Scott Lutwyche said...

Happy to hear the little tiger is on the mend Annie. Syncronicity indeed...I spent the first 3 days here in Vegas looking after my beloved Naomi who was bed bound with a nasty chest infection - couldn't talk, high fevers and no appetite.
Thank the powers that shes now fighting fit again.
We get married in a few hours :)
Love from the Lutwyche Family.

Kerri W said...

Wow, what a powerful experience for you and Morgan.
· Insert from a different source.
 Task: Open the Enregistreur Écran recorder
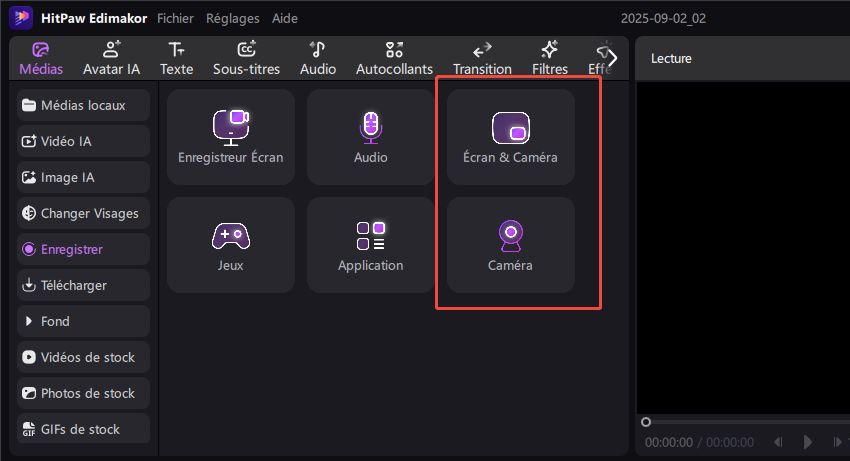230,136
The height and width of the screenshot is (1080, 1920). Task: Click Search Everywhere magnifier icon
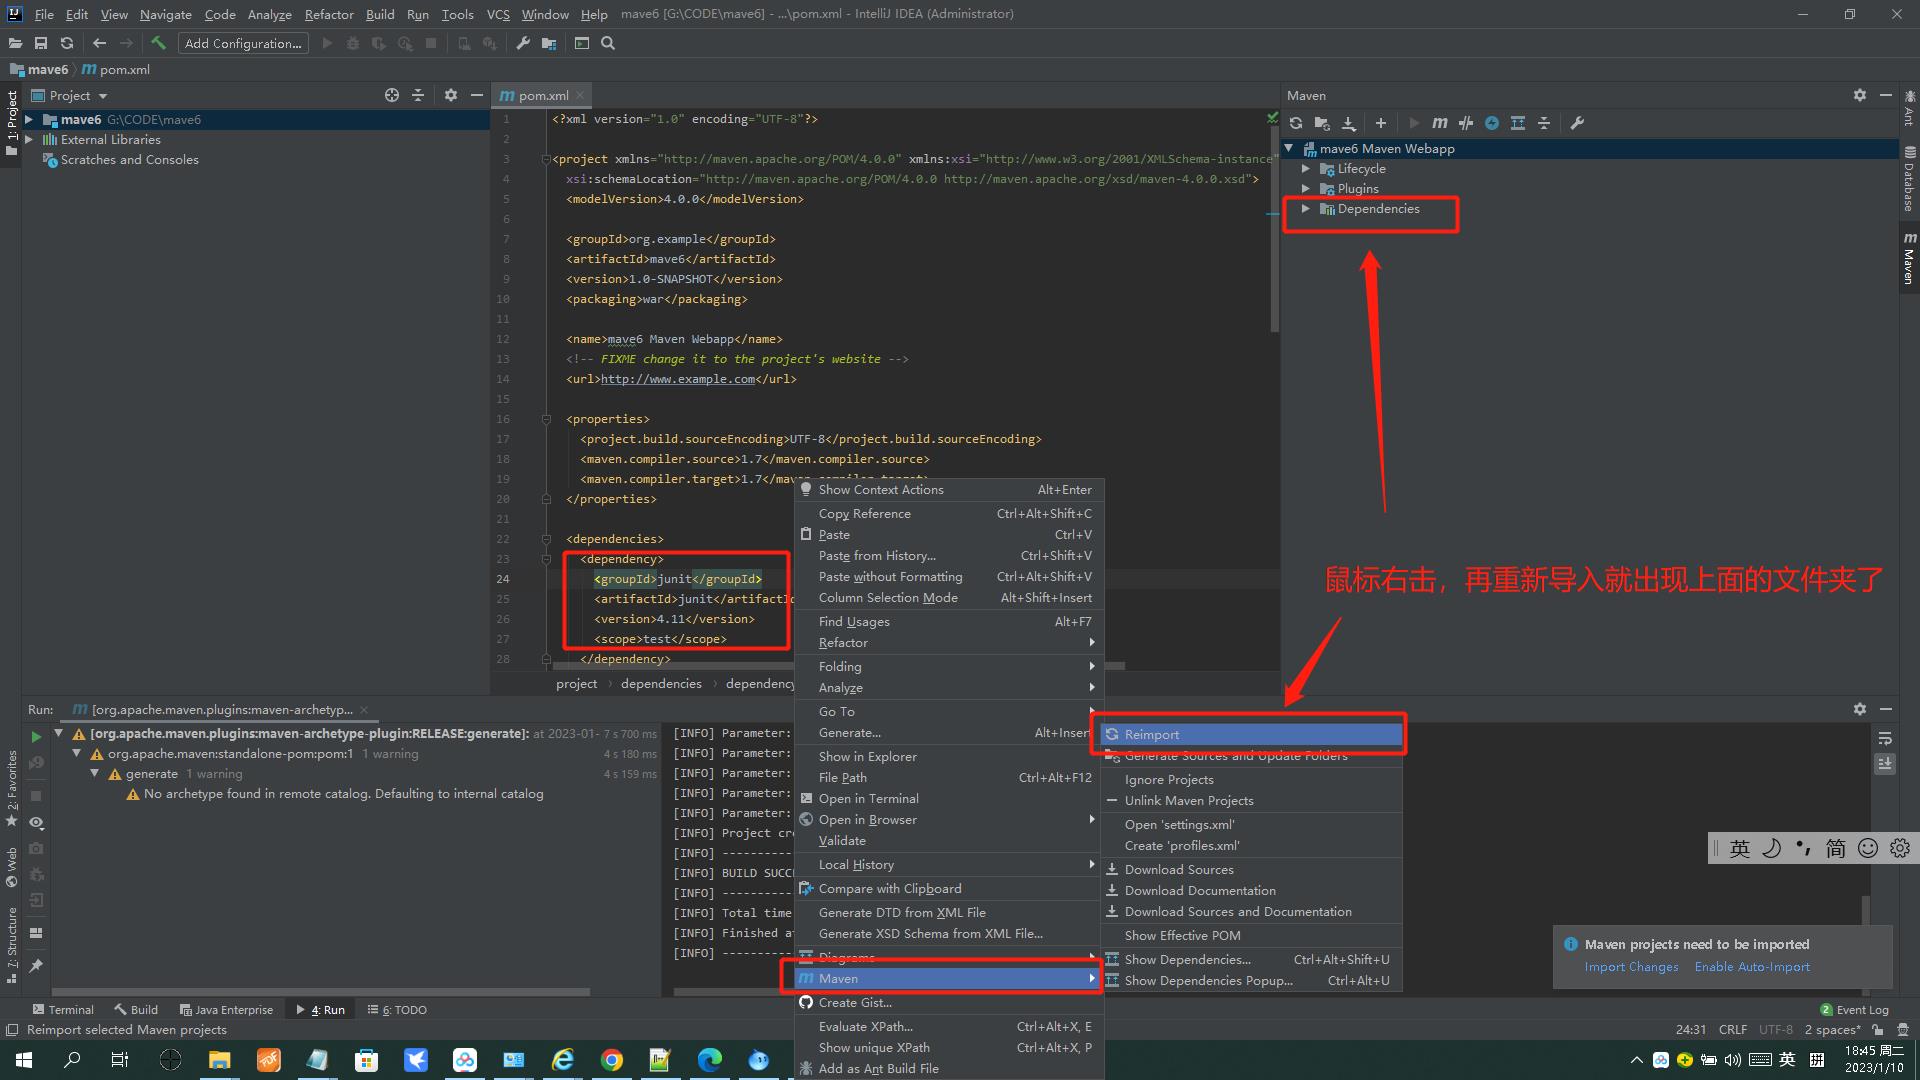[608, 43]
It sounds like you turned into a real adventure for him as well as making him feel so loved and comforted.

I'm so glad to hear that you are home and all is well.

On a different topic, how wonderful is it that we can share ourselves on the net, why in just over an hour we'll be watching Scott and Naomi's wedding in Las Vegas.

Love, Kerri

Juz said...

Indeed we are all blessed by your willingness to share even the most difficult of times Annie. We love you so much and are very glad to hear everything is settling back to normal for you.
Who know how the event will fit into the greater scheme of things? But you were given the wonderful opportunity to spend that time with Morgan. He will alway know you are there for him. Bless you.